Directions for this task.
Across the records, find how many lines include the string "will" and answer with only the figure.

Stored data.
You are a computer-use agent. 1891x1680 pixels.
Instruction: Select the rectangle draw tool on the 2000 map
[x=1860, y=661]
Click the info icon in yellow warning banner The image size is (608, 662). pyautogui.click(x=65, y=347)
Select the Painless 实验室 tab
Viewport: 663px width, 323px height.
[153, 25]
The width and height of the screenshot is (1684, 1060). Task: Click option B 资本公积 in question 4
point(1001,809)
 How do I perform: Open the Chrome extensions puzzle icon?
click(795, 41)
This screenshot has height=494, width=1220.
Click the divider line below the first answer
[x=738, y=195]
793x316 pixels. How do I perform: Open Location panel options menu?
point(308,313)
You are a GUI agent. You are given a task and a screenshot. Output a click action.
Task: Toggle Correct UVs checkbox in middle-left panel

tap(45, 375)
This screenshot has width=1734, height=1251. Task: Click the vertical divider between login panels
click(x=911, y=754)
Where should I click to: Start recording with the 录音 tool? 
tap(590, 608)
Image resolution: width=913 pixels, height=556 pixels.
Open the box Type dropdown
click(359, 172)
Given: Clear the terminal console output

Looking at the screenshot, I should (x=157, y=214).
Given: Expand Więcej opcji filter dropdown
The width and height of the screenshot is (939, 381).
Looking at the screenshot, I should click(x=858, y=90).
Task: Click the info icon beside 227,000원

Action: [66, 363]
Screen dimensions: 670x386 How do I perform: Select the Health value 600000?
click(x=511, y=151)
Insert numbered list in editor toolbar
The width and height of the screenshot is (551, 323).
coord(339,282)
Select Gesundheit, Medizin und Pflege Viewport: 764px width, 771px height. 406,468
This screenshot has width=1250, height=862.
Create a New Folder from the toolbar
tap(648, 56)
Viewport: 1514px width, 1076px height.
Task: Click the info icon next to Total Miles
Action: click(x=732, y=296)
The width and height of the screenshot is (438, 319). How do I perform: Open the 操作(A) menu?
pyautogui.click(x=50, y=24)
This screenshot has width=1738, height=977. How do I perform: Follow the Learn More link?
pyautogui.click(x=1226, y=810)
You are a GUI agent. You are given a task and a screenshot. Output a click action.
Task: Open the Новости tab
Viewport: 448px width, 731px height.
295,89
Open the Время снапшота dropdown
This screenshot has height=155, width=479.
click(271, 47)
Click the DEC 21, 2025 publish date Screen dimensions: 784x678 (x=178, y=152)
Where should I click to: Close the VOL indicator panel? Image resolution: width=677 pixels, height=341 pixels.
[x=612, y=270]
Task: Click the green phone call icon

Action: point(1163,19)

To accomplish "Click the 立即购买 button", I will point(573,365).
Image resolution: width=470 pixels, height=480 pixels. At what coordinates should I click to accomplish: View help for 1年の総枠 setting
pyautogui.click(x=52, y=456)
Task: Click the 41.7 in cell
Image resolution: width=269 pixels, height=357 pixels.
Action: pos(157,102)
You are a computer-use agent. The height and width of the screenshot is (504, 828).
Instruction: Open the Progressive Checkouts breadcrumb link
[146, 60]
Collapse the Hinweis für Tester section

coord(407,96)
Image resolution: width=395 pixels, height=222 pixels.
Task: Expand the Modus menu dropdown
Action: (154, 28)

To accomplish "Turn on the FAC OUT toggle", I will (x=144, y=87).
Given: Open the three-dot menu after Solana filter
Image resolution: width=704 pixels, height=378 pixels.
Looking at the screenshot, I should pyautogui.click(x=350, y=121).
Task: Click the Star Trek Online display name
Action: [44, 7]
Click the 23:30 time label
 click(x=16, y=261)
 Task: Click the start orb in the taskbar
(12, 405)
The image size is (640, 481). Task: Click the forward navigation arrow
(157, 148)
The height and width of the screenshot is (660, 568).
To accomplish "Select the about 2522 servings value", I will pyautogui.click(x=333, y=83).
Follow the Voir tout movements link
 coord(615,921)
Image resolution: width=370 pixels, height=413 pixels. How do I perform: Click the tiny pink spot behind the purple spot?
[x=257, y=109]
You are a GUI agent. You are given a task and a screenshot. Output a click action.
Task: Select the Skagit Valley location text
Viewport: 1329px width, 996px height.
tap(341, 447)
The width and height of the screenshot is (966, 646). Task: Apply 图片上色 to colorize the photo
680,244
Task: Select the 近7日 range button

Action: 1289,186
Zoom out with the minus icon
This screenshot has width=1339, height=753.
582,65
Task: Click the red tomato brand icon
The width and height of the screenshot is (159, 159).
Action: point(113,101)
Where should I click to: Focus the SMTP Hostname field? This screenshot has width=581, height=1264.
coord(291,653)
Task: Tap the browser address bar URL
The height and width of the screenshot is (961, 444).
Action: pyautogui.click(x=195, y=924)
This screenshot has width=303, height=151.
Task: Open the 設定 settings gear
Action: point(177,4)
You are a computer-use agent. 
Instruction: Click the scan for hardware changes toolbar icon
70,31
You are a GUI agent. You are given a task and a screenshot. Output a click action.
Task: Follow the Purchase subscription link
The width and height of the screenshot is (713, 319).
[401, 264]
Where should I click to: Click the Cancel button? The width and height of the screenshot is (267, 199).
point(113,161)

Response to the task.
3